We can fill in the gaps with what shows up and what doesn’t, with what has changed. We gain a sixth sense for when searches are amiss—why is the first result for “Freedom” on incognito Google a web app to Block Websites, Apps, and the Internet?

Large Language Models (LLMs) evolve the censorship. With a search engine, our results are manipulated, but they’re presented like a directory—an attempt at honesty. An LLM, in contrast, extends obscurity not merely to the user but also the creator. The corporations that birth them may know roughly what they are trained upon, but the statistical weighting of that knowledge collectively is the LLM and inscrutable outside that context. These companies spend a lot of time trying to align and buttress and cajole and contain the LLM into standards of acceptability (moral and technical), attaching blinders of human feedback directed learning. They do this precisely because we don’t know what it “knows” (an imprecise term I use with regret).

Worse, an LLM used as a search engine, the future I am told, can be “told” to actively censor, to dissuade, to explicitly manipulate (rather than the implicit dark pattern lever pulling of adtech and their search engines). An LLM can reason us into (in)action—if we let it.

And this is not to say that “AI” isn’t acting upon us through manipulation and active censorship within the algorithms of the traditional modern search stack, but manipulation in the presentation of a directory of information is hugely limited versus the presentation of the information directly. LLMs usher in the age of active, invisible censorship. Worse, they can do so without any intention from the creators, passively shaping what we know through obscuring exactly what we do not (one form innocuously referred to as hallucination).

This informational obscurity threatens to morph into active, invisible censorship. This is not merely a Foucauldian notion of power dynamics inherent in the control of knowledge; it’s the displacement of control to an entity that lacks the human dimensions of understanding or intent. LLMs can shape our information consumption passively, subtly twisting the perception of truth, even reality if we lean into AI panic, without any explicit directive to do so. The weight of this could result in a form of “Epistemic Injustice,” a concept introduced by Miranda Fricker, wherein an individual is wronged in their capacity as a knower.

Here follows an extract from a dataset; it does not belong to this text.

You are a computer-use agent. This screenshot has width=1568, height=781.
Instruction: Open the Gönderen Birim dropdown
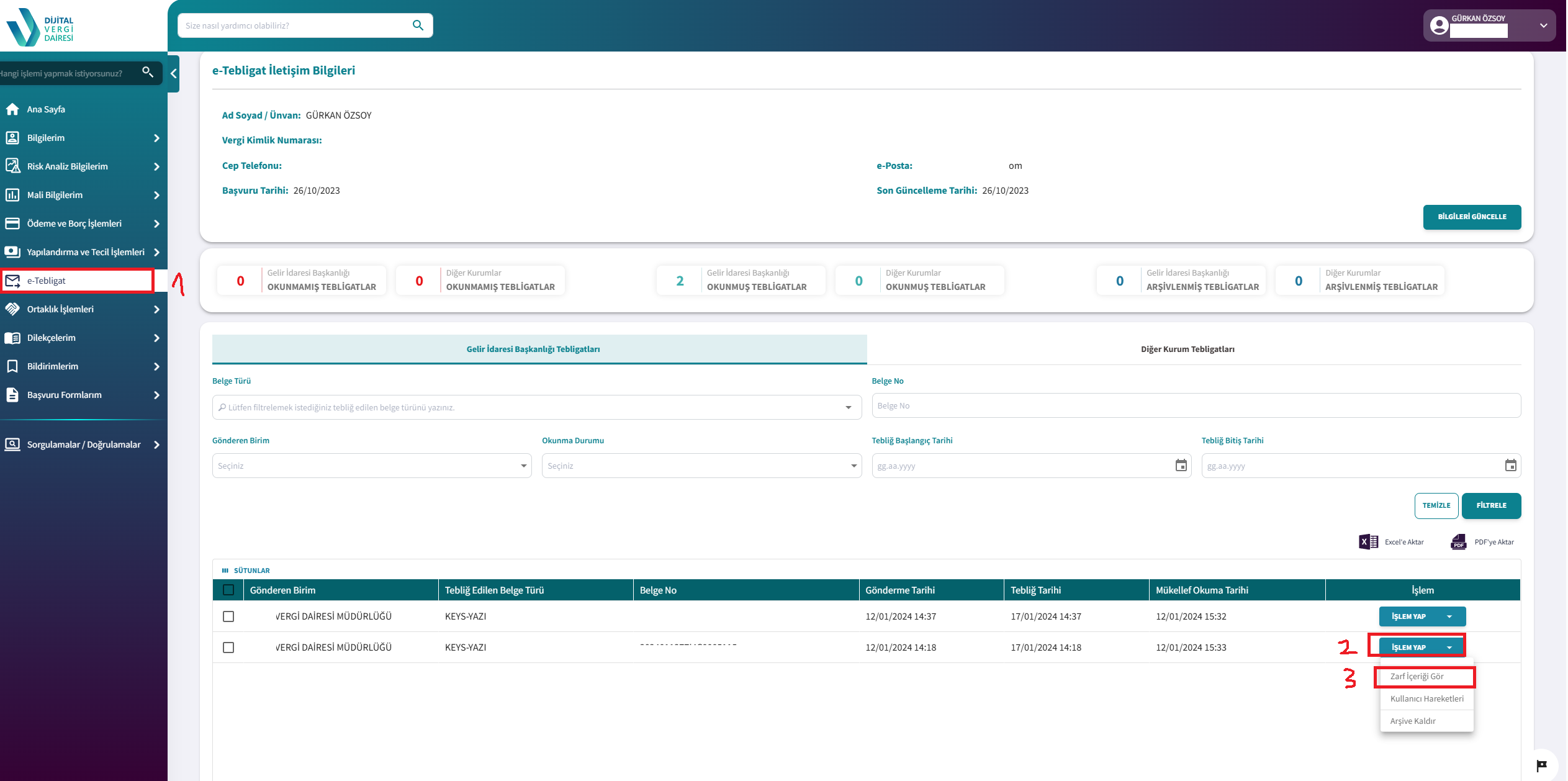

Therein lies an unsettling proposition. In our quest for efficient information retrieval, we might be inadvertently trading off our very comprehension of the knowledge we seek. A perhaps more frightening possibility is that these LLMs, in their vast computations and data trawling, might shape not just our perception of reality, but their own versions of it. We are in danger of consuming an AI’s reality—a simulacrum of human understanding, devoid of human touch and context, yet convincing (or perhaps more importantly cost-effective) enough to pass off as genuine. They threaten to serve us not just an AI-mediated reality, but an AI-generated reality.

To what extent are we still the creators of our digital world if its comprehension is increasingly outsourced to AI? Is there a point of no return where AI’s mediation of our informational landscape becomes so pervasive that our own comprehension becomes obsolete?

This is not just about knowing more, faster. This is about not just understanding what, but from where does knowledge come from. LLMs are knowledge unbound from context (as if that can be done), hewn into intellectual capital to service growth metrics. Without context, knowledge is captured, with constructed context it is manipulated, and when consumed so are we.

What we need now is not passive acceptance but active engagement. It’s a necessity to confront these challenges head-on, to question, to scrutinize, to discuss, and to decide what shape our informational future should take. What do we hand over to AI, to the search behemoths, and what do we take back? How can we define technology to suit our vision rather than surrendering to how it chooses to define us?